EXERCISE DESCRIPTION
Unless it is a picture, every line from the start of the entries through the line with "موجود شد خبرم کنید (560, 154)" must be retyped exactly.

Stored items
********************

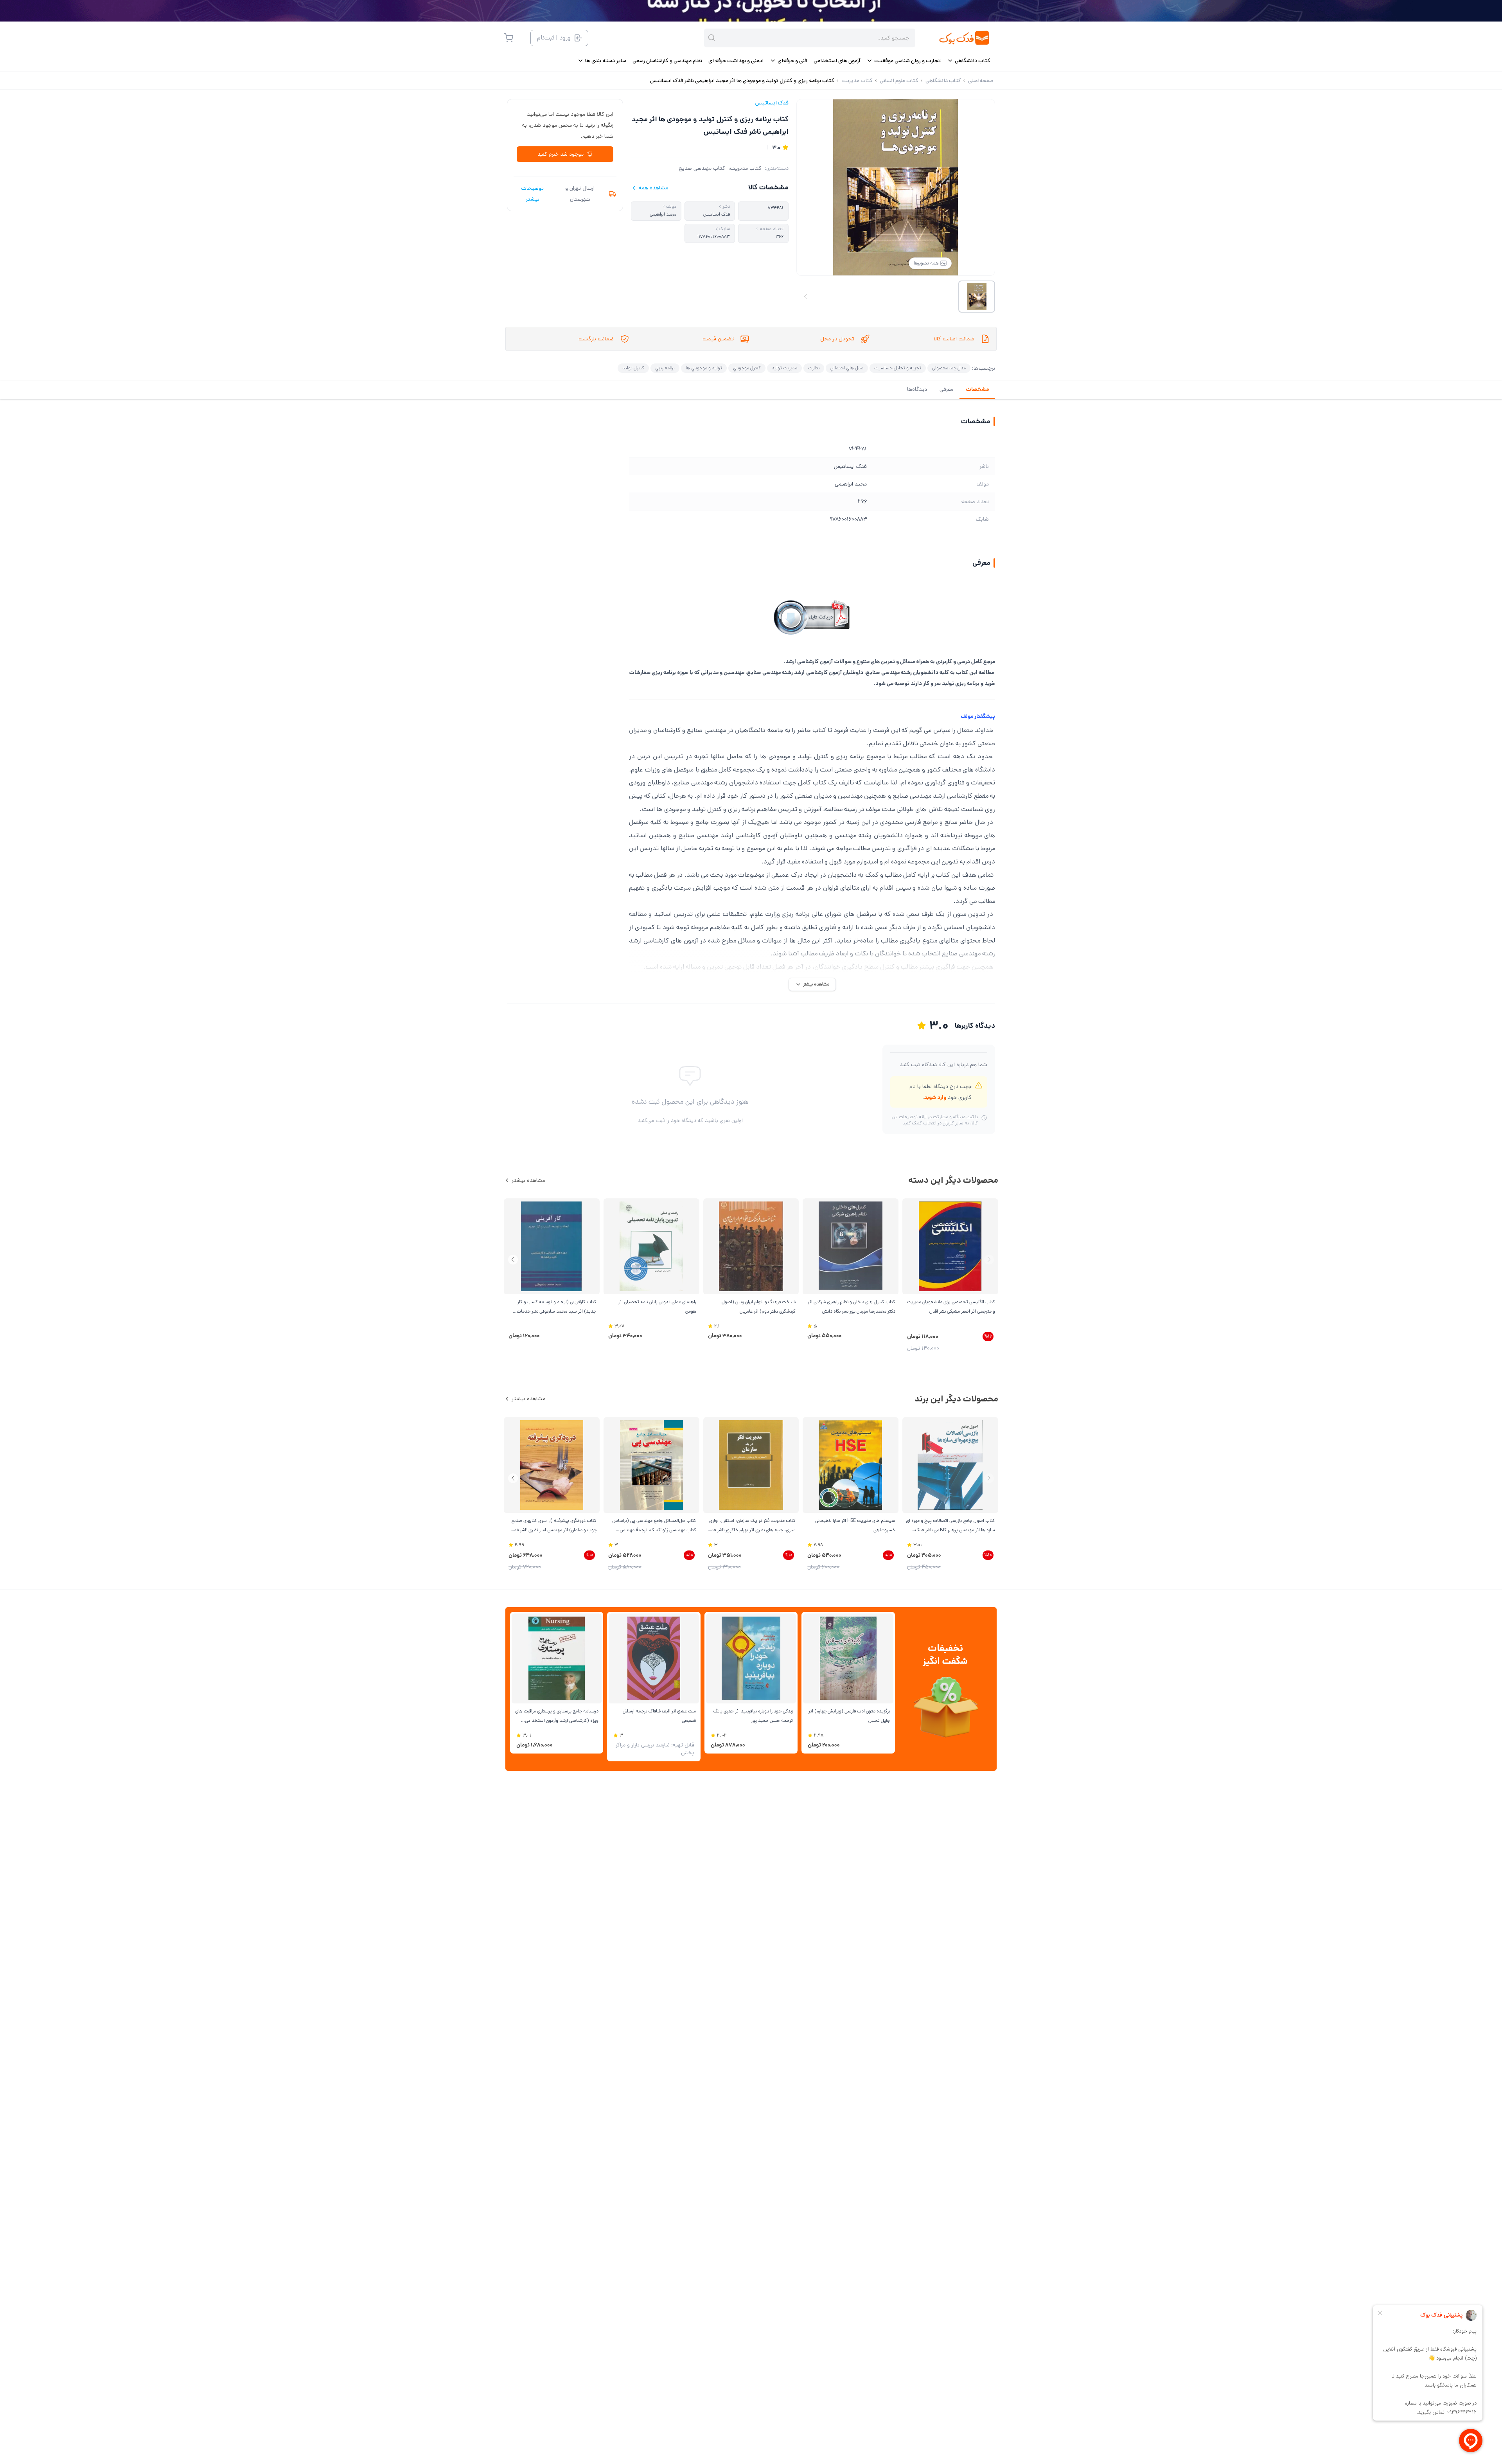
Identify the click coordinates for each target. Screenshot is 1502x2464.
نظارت (813, 368)
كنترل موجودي (747, 368)
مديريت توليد (784, 368)
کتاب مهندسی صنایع (702, 168)
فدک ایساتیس (772, 103)
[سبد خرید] (508, 38)
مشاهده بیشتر (528, 1180)
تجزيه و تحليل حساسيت (897, 368)
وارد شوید (935, 1097)
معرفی (946, 389)
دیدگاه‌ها (917, 389)
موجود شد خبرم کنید (560, 154)
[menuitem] (968, 60)
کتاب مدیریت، (745, 168)
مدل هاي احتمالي (846, 368)
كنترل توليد (633, 368)
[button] (513, 1259)
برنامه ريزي (665, 368)
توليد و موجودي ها (704, 368)
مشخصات (977, 389)
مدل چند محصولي (949, 368)
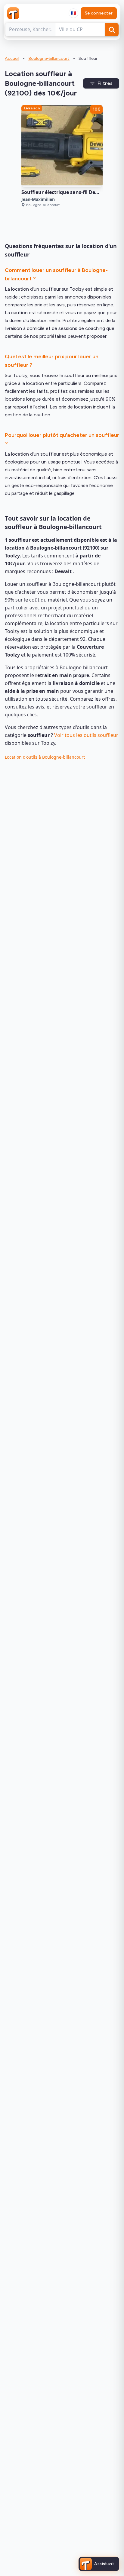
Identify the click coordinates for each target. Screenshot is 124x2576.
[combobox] (73, 13)
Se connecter (99, 13)
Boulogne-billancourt (49, 58)
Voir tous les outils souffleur (86, 735)
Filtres (105, 83)
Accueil (12, 58)
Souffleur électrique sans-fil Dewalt (63, 192)
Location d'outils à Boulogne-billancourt (45, 757)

********************

EXPECTED ANSWER
Identify the click coordinates for each target. Screenshot is 1502x2464.
نظارت (813, 368)
كنترل موجودي (747, 368)
مديريت توليد (784, 368)
کتاب مهندسی صنایع (702, 168)
فدک ایساتیس (772, 103)
[سبد خرید] (508, 38)
مشاهده بیشتر (528, 1180)
تجزيه و تحليل حساسيت (897, 368)
وارد شوید (935, 1097)
معرفی (946, 389)
دیدگاه‌ها (917, 389)
موجود شد خبرم کنید (560, 154)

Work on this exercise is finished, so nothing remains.